Dan Peters 15 October 2021

Disruption warning as unions ask for pay talks to resume

Disruption warning as unions ask for pay talks to resume image

Unions have urged council employers to return to the negotiating table with an improved pay offer amid warnings that months of disruption could lie ahead.

Unison, Unite and GMB – which between them represent 1.4m council and school staff in England, Wales and Northern Ireland – insisted they were ‘keen to reach a fair, negotiated settlement’ in a letter to employers’ side secretary Naomi Cooke.

The three unions, which submitted a pay claim of at least 10% in February, said the percentages of members voting to reject the pay offer of 1.75% made clear staff had been left ‘disappointed and angry’.

They claimed ‘many’ local authorities have budgeted for a larger pay increase than the offer and suggested councils would be ‘anxious to avoid a potentially lengthy dispute’.

The letter read: ‘Over the last year, key workers have shown how indispensable they are, going over and above to provide essential services, often putting their own health and safety at risk.

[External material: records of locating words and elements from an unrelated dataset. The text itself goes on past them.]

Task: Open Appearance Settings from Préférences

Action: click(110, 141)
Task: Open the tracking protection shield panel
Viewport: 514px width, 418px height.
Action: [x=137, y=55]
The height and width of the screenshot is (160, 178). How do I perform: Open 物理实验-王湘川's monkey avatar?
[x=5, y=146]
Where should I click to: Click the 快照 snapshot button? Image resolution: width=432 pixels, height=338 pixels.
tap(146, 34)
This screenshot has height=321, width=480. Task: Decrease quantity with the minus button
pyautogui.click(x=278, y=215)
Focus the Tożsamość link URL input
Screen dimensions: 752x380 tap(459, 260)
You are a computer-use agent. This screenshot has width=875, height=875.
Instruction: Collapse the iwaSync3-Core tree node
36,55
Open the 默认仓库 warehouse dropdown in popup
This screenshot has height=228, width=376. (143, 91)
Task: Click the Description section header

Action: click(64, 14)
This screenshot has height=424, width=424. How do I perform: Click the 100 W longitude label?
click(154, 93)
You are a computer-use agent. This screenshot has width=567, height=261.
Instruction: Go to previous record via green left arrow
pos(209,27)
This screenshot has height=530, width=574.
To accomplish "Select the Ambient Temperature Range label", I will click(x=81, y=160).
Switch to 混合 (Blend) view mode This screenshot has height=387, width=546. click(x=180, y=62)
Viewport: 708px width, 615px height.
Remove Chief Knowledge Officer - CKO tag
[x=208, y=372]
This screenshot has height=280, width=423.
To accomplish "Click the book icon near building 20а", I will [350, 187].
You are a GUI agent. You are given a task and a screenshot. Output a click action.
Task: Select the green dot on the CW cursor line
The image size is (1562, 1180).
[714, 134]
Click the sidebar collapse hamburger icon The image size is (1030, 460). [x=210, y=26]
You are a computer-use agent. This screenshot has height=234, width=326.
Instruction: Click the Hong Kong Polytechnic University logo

'The 1.75% offer is wholly inadequate, and, with inflation high and rising, it represents another real terms pay cut for workers who have seen a quarter of the value of their pay wiped out since 2010.’

Unison’s head of local government, Mike Short, said workers were ‘underappreciated and appallingly undervalued’ as he called on employers to ‘do the right thing’.

GMB national secretary Rehana Azam added: ‘Slashing the wages of local government workers while we’re still in the grip of COVID is grotesque.

‘If this Government wants a levelled up, high wage economy it should start with the workers who’ve kept streets safe and clean, children in the classroom and rubbish collected throughout the pandemic.’

The employers have been approached for a response.